* [Task to carry out] Reproduce word for word the passage of the doujinshi article between "The doujinshi scene" and "most the time.", inclusive.

* [Supplied text]
▼

Doujinshi.info is an information database containing data on self-published works known as doujinshi. The goal of the project is to catalog, tag, and categorize as many doujinshi as possible.

The site is purely for academic purposes. There is no way to download any of the doujinshi listed on the site.

This article breaks down how I built the site, why I built it, and what it can do.

What are Doujinshi?

Doujinshi are self-published works, usually in the form of art books, comics, and novels. Doujinshi works are often the work of amateurs, however, it is not uncommon for professional artists to participate, sometimes under an alias, as a way to publish works outside of their regular industry.

Doujinshi are typically purchased in-person at various doujinshi events. The most famous and popular one being Comic Market (Comiket) in Tokyo, Japan. However, it's not uncommon to also purchase doujinshi from second-hand shops and retailers such as Toranoana, Mandarake, K-Books, and Melonbooks.

The doujinshi scene is vast, extremely vast. Some artists continue releasing works for decades. Others release one-off works and disappear into the abyss. Because of this, it can sometimes be hard to keep your finger on the pulse of this amazing scene. The works released over the years range in the hundreds of millions, if not billions at this point.

Works can range from original stories to parody works of popular anime and manga characters, to political issues, and the most obscure of things. There is something for everyone when it comes to doujinshi.

Collecting Doujinshi

I've been a fan of doujinshi for years. It started as something I looked at online mostly. This was before I started going to anime conventions and came to understand that they were actually physical works that were then scanned by people and fan-translated most the time.

I soon realized that there were vendors at anime conventions that would buy copies of the physical works from second-hand shops in Japan, and then re-sell them here in the United States. Originally, this was one of the only ways to actually buy physical doujinshi. That's basically how I began collecting physical copies of doujinshi.

At first, I started only collecting copies of my favorite doujinshi that I read online over the years. However, over time I began to discover new artists on my own simply by buying some of their works on a whim.

My collection started out pretty small, with only about ten doujinshi of my all-time favorites from around that time. But it didn't stay small forever... after visiting Japan a few times, as well as discovering Yahoo Auctions and proxy services like Tenso to enable me to buy directly from sites like Toranoana and Melonbooks, my collection grew rapidly. My small collection grew large over time into a collection of over 1,300 individual doujinshi works.

Challenges With Collecting Doujinshi

As my collection grew, I found myself accidentally buying doubles sometimes from shops in Japan, or from US resellers. Due to the fact that my collection already was well over a few hundred doujinshi, it was becoming increasingly more difficult to keep track of the doujinshi I already owned.

Originally, I tried looking at some existing doujinshi lexicon database sites, but none seemed to support any kind of collection management features. So at the time, I resorted to storing everything in a Google Sheets document. However this had some major drawbacks, as the sheet would take a few minutes to load due to the images, and there were some size limit issues. This caused even more pains down the road as the collection continued to grow into the 500+ range. It became impossible to manage through a spreadsheet with images of the cover art, which I needed because I could sometimes not read the titles of the doujinshi I was trying to check.

▲

* [Information supplied]
▼

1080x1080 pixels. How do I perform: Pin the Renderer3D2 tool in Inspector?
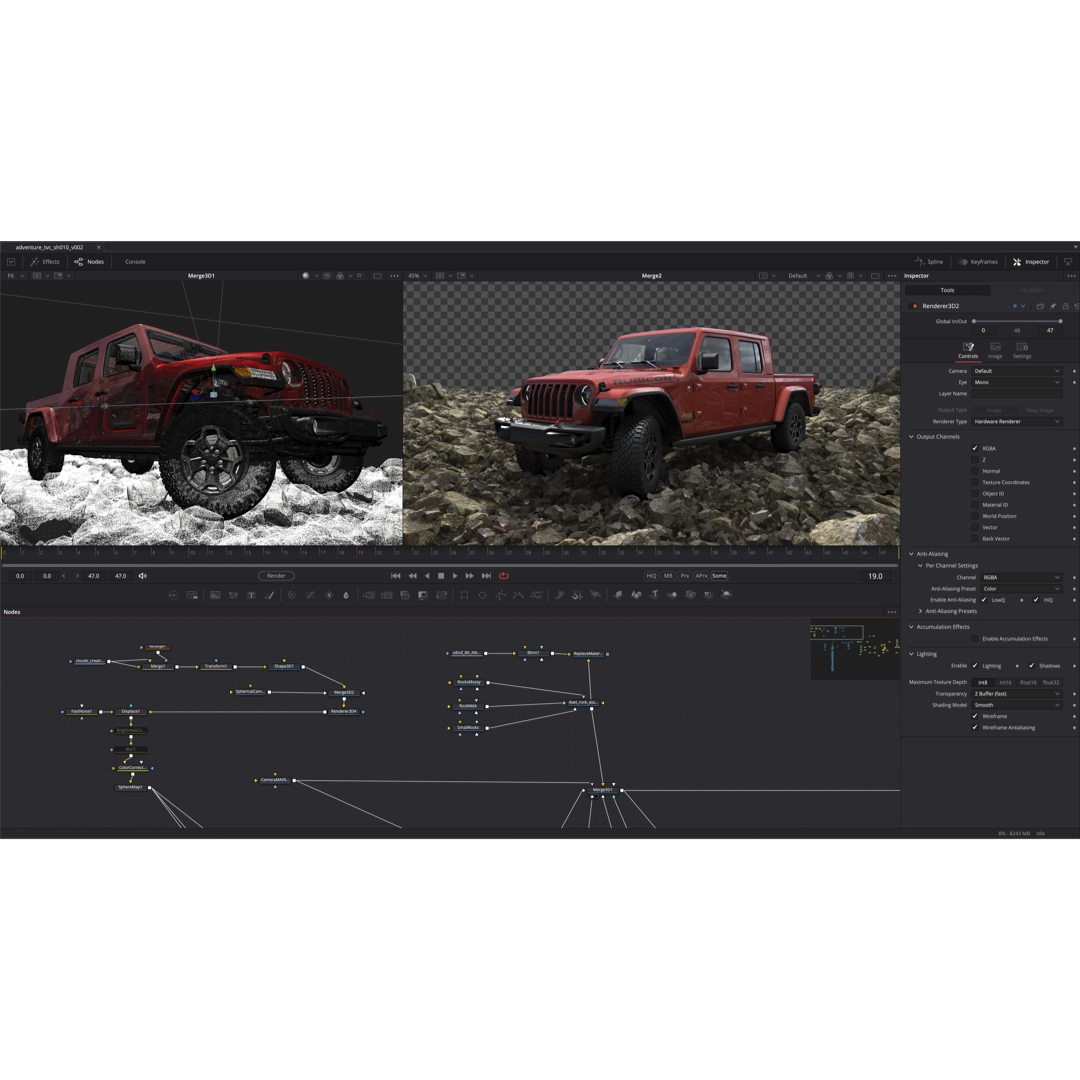(1052, 306)
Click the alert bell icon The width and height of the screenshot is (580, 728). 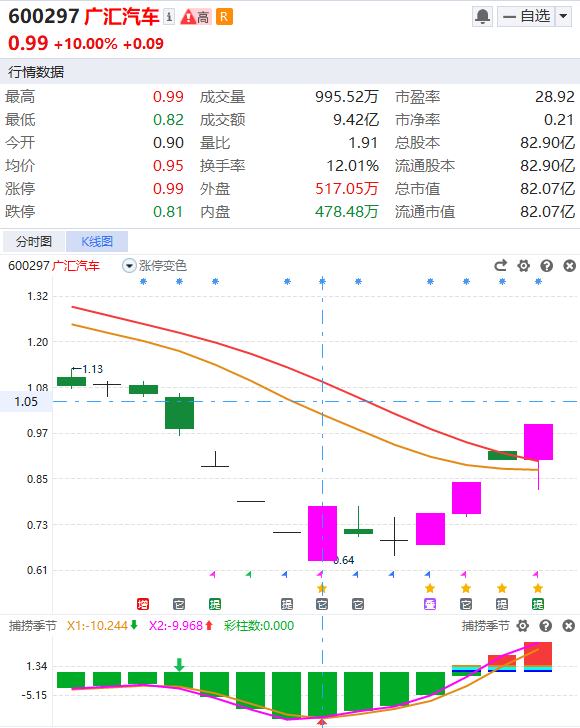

▲

* [Final result]
The doujinshi scene is vast, extremely vast. Some artists continue releasing works for decades. Others release one-off works and disappear into the abyss. Because of this, it can sometimes be hard to keep your finger on the pulse of this amazing scene. The works released over the years range in the hundreds of millions, if not billions at this point.

Works can range from original stories to parody works of popular anime and manga characters, to political issues, and the most obscure of things. There is something for everyone when it comes to doujinshi.

Collecting Doujinshi

I've been a fan of doujinshi for years. It started as something I looked at online mostly. This was before I started going to anime conventions and came to understand that they were actually physical works that were then scanned by people and fan-translated most the time.